>> The ongoing global cyber attack may have some North Korean fingerprints. The WannaCry ransomware worms spread like wildfire beginning last week, locking down computers unless you pay attackers to get back your data. But on Monday, leading cyber security researchers say they've found some familiar code in the virus seen in the alleged attacks by a Lazarus group, believed to be a North Korean run hacking operation.
It's the best clue, so far, as to where the worm may have come from. Reuters' Jeremy Wagstaff reports on what we know about the shadowy figures.>> They may not be North Korean. They may not be based in North Korea. But there is evidence according to these researchers of links between this group and the North Korean regime.

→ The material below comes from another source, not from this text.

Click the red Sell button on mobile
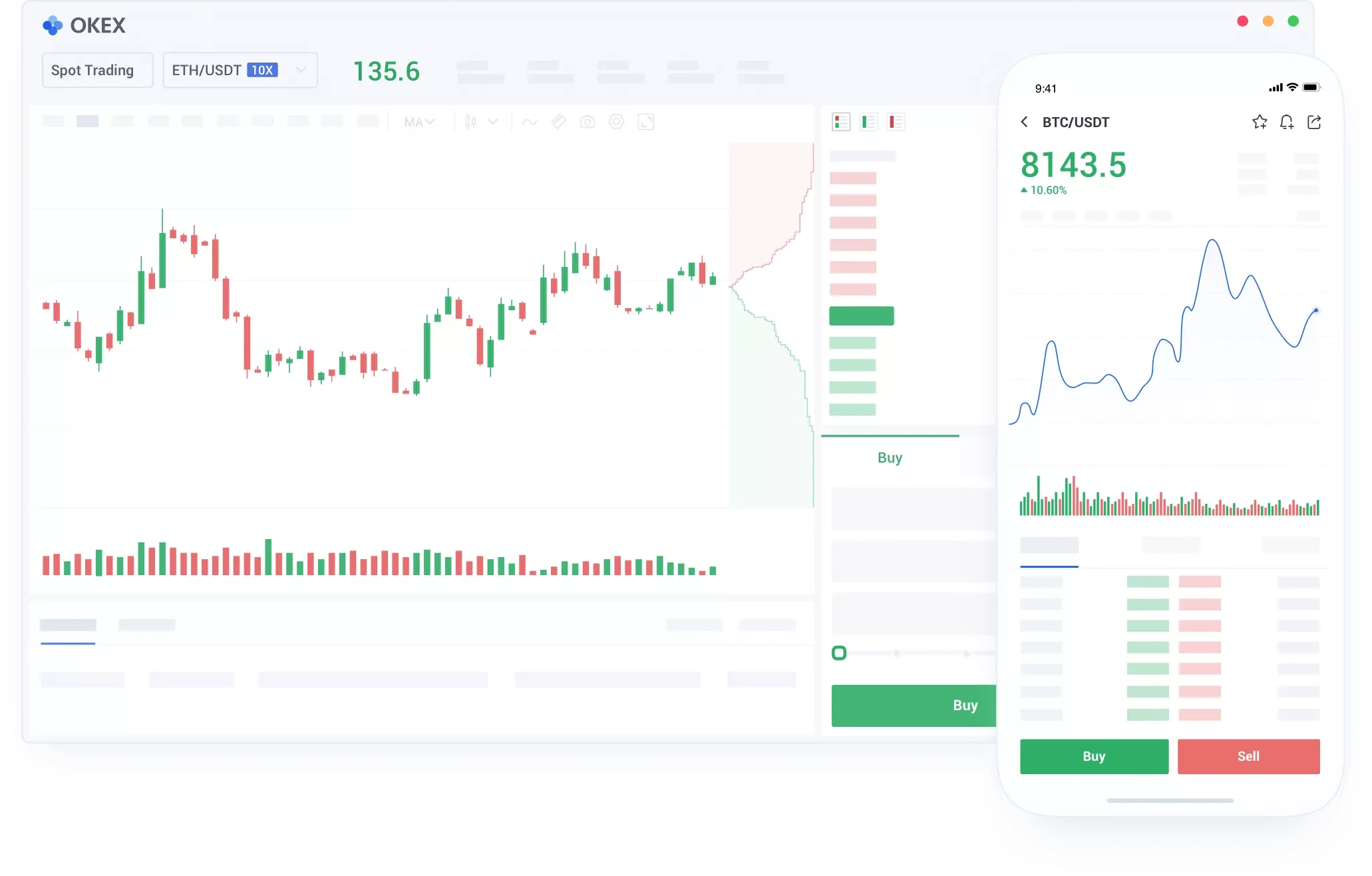This screenshot has width=1372, height=876. (x=1249, y=756)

What do they do for North Korea? Well, they allegedly have been behind a number of attacks. They've been behind the attack on Sony Pictures when a movie was stolen and large amounts of data was stolen. They're also believed by some to be behind the SWIFT attacks, Bank Bangladesh and others, where about 80 million dollars was stolen via the SWIFT messaging system.

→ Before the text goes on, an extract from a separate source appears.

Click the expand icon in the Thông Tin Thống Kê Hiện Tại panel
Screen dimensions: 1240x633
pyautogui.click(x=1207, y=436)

>> At its peak last week, the virus hit 9,000 computers per hour. Experts were impressed at how fast it surged around the globe, but the motive behind WannaCry is still unclear, especially since it hasn't made much money.>> They've probably made about $60,000 so far in terms of people paying up to have that data decrypted.
That sounds like a lot of money but it's not. Usually ransomware attackers will be talking in millions, maybe tens of millions of dollars for a successful attack. The other thing is that although the malware spread virulently throughout the world, we're not seeing evidence of stock exchanges, utilities, companies, governments, collapsing under the weight of this infection.
>> Microsoft says the attack made use of a hacking tool built by America's NSA that leaked online last month. That's poured fuel on the political fire. On Monday, President Trump's Homeland Security Chief tried to distant the agency from blame saying the tool was never meant to hold data ransom.